For my not mentioning quickly enough at our meeting his denigration of my principles?
It was my delay that had earned me such contempt from my teacher?
"Chickenshit"—
"Dishonest"—
This because I had been in the opinion of the master too slow to express what the master expected?
This kind of verbal abuse by the master confused me. Trying hard to offer the master what he demanded I had wandered in the dark and done my best.
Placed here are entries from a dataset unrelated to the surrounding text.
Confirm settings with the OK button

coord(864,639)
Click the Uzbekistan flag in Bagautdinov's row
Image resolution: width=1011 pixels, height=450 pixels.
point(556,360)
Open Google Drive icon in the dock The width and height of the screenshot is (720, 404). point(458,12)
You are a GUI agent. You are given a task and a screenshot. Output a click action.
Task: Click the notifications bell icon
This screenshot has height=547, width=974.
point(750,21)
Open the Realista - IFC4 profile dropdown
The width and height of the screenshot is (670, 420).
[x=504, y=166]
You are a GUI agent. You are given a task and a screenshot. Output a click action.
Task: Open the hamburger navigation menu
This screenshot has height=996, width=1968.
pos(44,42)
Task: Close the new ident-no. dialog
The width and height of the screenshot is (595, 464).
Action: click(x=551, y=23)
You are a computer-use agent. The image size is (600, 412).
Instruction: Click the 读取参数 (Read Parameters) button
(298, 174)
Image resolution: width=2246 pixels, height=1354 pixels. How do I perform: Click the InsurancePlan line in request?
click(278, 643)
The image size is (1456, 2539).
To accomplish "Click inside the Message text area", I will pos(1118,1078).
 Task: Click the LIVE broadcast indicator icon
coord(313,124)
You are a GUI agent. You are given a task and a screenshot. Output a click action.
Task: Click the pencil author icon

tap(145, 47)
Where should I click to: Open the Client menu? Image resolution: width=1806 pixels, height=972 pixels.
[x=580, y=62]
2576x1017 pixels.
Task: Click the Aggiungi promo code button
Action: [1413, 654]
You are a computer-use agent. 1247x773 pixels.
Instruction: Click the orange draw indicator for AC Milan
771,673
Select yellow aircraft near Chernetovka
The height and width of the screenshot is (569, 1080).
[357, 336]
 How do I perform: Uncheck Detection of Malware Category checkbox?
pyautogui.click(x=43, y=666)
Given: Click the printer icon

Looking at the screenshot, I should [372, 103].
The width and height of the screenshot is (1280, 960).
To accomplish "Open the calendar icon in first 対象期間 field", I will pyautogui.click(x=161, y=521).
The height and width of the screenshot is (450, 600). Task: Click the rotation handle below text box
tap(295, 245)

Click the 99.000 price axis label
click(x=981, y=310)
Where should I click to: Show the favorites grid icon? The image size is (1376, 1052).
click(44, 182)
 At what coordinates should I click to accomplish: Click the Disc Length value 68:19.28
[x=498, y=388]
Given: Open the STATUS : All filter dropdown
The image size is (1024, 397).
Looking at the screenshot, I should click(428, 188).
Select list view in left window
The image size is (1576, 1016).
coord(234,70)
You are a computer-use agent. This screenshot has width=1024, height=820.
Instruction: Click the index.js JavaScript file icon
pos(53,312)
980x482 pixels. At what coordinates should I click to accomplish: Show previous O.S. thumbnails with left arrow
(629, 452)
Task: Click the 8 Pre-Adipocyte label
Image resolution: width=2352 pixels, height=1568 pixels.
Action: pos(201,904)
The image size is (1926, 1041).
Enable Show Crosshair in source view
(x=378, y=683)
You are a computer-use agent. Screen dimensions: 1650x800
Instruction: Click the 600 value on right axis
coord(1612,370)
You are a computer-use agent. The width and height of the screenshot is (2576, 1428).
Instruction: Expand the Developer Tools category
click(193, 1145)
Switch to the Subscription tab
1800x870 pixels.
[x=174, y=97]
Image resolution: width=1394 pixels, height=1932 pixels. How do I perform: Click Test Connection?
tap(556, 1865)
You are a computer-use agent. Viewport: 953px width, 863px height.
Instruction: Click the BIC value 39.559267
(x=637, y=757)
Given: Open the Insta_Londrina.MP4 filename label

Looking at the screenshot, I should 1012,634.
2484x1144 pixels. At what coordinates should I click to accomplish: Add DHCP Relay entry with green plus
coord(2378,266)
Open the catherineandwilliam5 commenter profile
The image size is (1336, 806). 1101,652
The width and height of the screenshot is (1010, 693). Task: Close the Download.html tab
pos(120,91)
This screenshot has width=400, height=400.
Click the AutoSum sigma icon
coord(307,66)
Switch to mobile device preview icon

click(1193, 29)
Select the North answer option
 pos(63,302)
Now my teacher again implied that I had been dishonest.
Or that at best I had been honest but had taken so long that my honesty had been dishonest?
In their entirety my remarks at our practice group meeting had taken me less than five minutes.
To me all this just did not add up.
Did not.
In the course of our conversation anger had seemed one possible inference.
But by morning again I had doubts.
Away from the rude interruptions of the master, his badgering and his bullying, his strident exhortations and demands, his red and yellow face no longer just a foot or less from my own, I felt collected and calm, able again to reflect upon my experience, and free to say what I thought.
I had not been angry.
Rather I had been confused by the master's behavior and curious about its origin.
Why did the master act this way?
Yes, I had recognized that—as the master put it—he had been "poking" me. I had even told him so—in my story of the teacher who tweaked the nose of his disciple—and the master had denied it. I understood neither why he had poked me nor why he had denied it.
It puzzled me, it made me curious, it inspired doubt.
Why did the master behave so peevishly?
I wondered.
I wondered and in my journal I said so.
Who, really now, was the angry person in this dialogue?
Me?
No.
The master.
"What about you?" the master inquired. "This is about you, not me."
"What is the purpose of his disagreeing with me so rudely?" I had asked in my entry.
I wondered.
"Rather than constantly criticizing me," the master responded, "how about looking at what I am pointing out that you need to look at?"
Hadn't I?
"No, you haven't!"
I had.
"So far," the master added, "you've done nothing but resist and try to turn it into criticism of my behavior."
Were my rising doubts about my teacher a manifestation of the anger that the master insisted I felt and denied? Or were my doubts and curiosity about him a predictable and normal reaction to the anger that the master himself expressed towards me?
The latter I was certain.
But why was the master mad at me?
Why?
What had I done?
I was well aware, I said in our email correspondence, that the master had for whatever reason determined to be contrary. To this characterization of his odd behavior the master objected.
"This is not contrariness," he responded.
No?
"Calling it so is only your idea of what I am doing."
Oh?
Yet the master had been "poking" me.
He said so.
Why?
I had never claimed that I had transcended anger, fear, or sadness. Any such claim by anyone was preposterous, indeed that was the whole point of the ancient anecdote I had cited, yet my Zen master nevertheless imputed to me such a claim and then acted to prove me wrong.
Why?
It seemed to the master and to Nikki that I was denying or resisting or avoiding negative states of fear, anger, and sadness; so the master had decided to prod me in order to get me "unstuck," I guessed, or to see if by such provocation he could evoke in me some negative state, tweak my nose, basically get my goat, and then—quod erat demonstrandum—tell me so.
Yes.
It seemed obvious.
But the master insisted this was not the case.
No.
But what then was the case?
Hmm.
I recalled a greeting familiar to everyone who lived where I'd grown up in Iowa.
"What do you know for sure?"
"Nothin."
"How's it goin?"
"I can't complain."
Home.
This reminded me of a saying by Stephen Gaskin.
"People think they're complaining because they're in hell but really they're in hell because they're complaining."